Except of course Carlie doesn’t WANT to be left alone. She CAN’T just turn off her feelings. After a couple weeks pass, she misses him, and she decides it’s her turn to grand gesture. There’s this cute little scene where she gets Brenda and Jason in on it to lure Tyler over to the pool house under some guise of helping work on their house or whatever. Only Carlie is waiting there in the harem costume, wearing her mask, and he’s like, can I remove it, and she says whatever you like, and he says I like you, and then she says she loves him, he says he loves her too, they probably make love again in the pool house which is a GREAT example of mirror images at the start and end of a story if you ask me.
And that’s Impetuous by Lori Foster, if you’ve hung with me this far. It really is just one of those books for me. I’ve read it so many times. I think it might be part of my DNA at this point. What is one of those books for you?

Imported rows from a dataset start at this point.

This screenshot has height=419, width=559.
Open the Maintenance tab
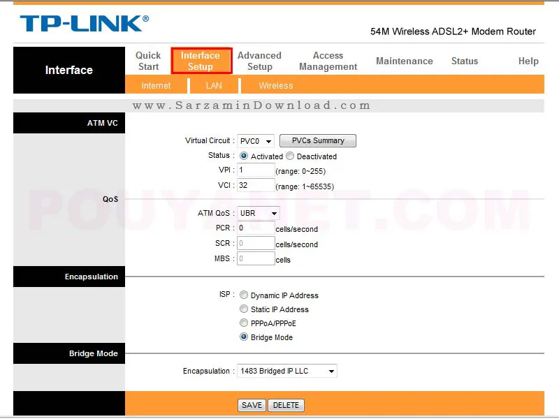click(x=404, y=61)
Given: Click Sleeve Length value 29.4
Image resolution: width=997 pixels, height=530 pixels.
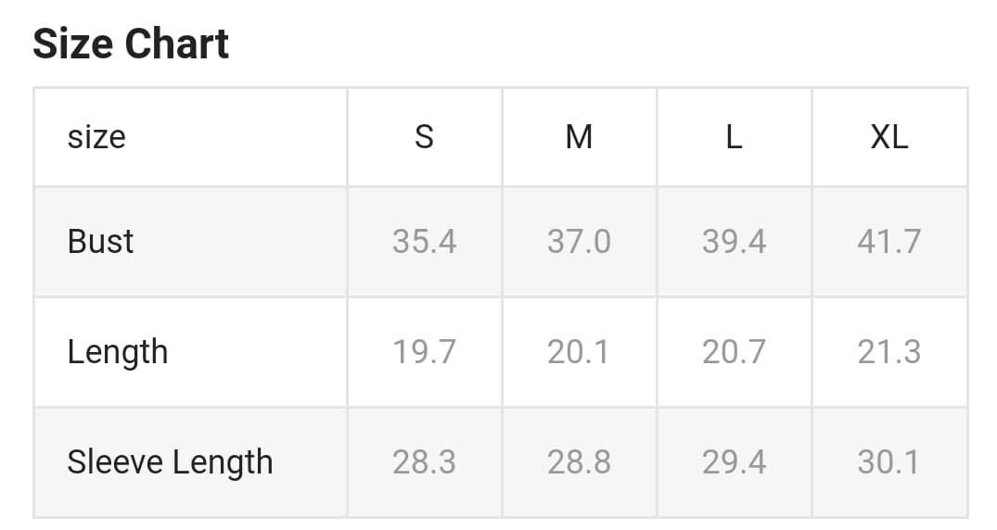Looking at the screenshot, I should 734,461.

Currently reading . . . I just finished To Swoon and to Spar by Martha Waters, and speaking of a cozy, comforting, wonderfully romantic book. I just loved it so much. Martha has this sneaky wit to her writing, this ability for creating these real, intimate little moments between her characters. I think this might be my favorite of her Regency Vows series, and that’s saying a lot! In this one, they enter into a marriage of convenience (top-notch trope!) because he wants his ancestral home back, but SHE wants him out of his ancestral home so she can just enjoy it herself. So she stages a haunting, which is just so much fun, the playfulness of her getting the servants involved and him kinda figuring it out and testing her, and her testing him right back.
And speaking of this book . . . I will be speaking about this book!! I’m very excited to be in conversation with Martha Waters tonight, April 12, at 7pm ET/6pm CT. The event will be streamed via The Novel Neighbor’s YouTube and social media accounts, and you can register for it here. Martha recently posted a redacted picture of a bad haircut she had as a teen and I might ask her about it. Or I might stick to just asking her how she makes her books so funny, what was her favorite scene to write, that kind of thing.

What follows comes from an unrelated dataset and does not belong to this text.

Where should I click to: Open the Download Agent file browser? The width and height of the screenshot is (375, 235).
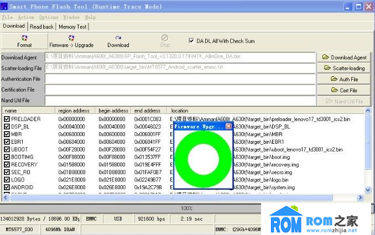pos(343,57)
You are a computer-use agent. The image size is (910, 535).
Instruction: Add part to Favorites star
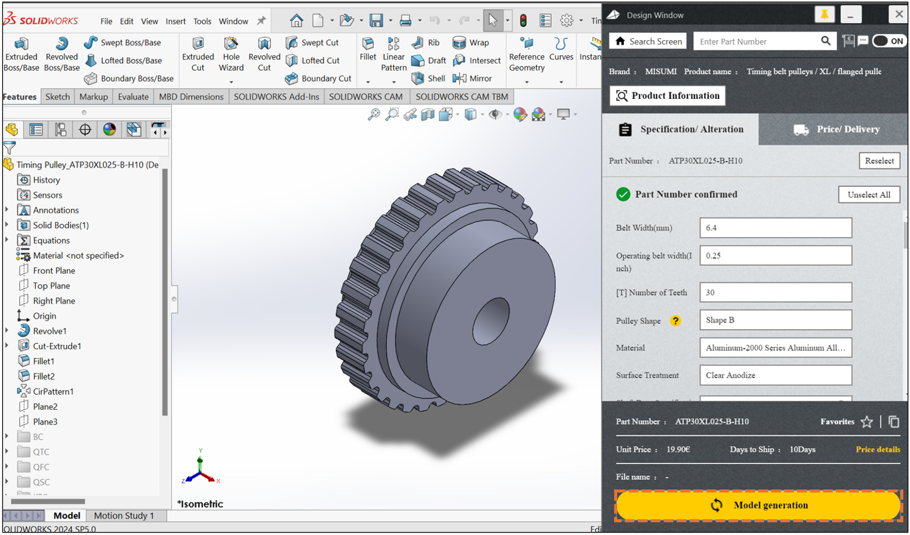tap(866, 422)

watching . . . Of COURSE I’ve been watching my beloved Rays go 11-0 to start the season!!! And also watching all the salty takes about how it’s only because we’ve played “cupcake teams” so far, blah blah blah, sour grapes sour grapes. Listen. Here’s what I have to say about that:
don’t you get excited when your team sweeps another team in a series, even when the other team is a “cupcake?”
and they’re pretty rare, right? sweeps? in a sport where the top teams can go just above .500 and still make the playoffs?
so wouldn’t you be excited if your team had three sweeps in a row?
oh, and one more thing
Obviously we’re not going to go 162-0! I know the loss streaks will also happen! But in the meantime, is it so hard to just let me have this one shining beacon of hope and joy in this shitty world? I’m out here trying to tie my mental health to baseball, so 11-0 sounds pretty damn good to me.
listening to . . . I worry this is going to punch a hole right through my “mental health’s never been better now that my sports team is on a glow-up” representation, but this morning I was listening to “Killing in the Name” by Rage Against the Machine on repeat at work, one AirPod in my ear, and then the receptionist came by to ask me something and somehow it disconnected and started blaring out from my phone and she was VISIBLY taken aback and like, “Wow, you’re really rocking at 8:30 a.m.!” and I was like, whatever gets me through, man. Whatever gets me through.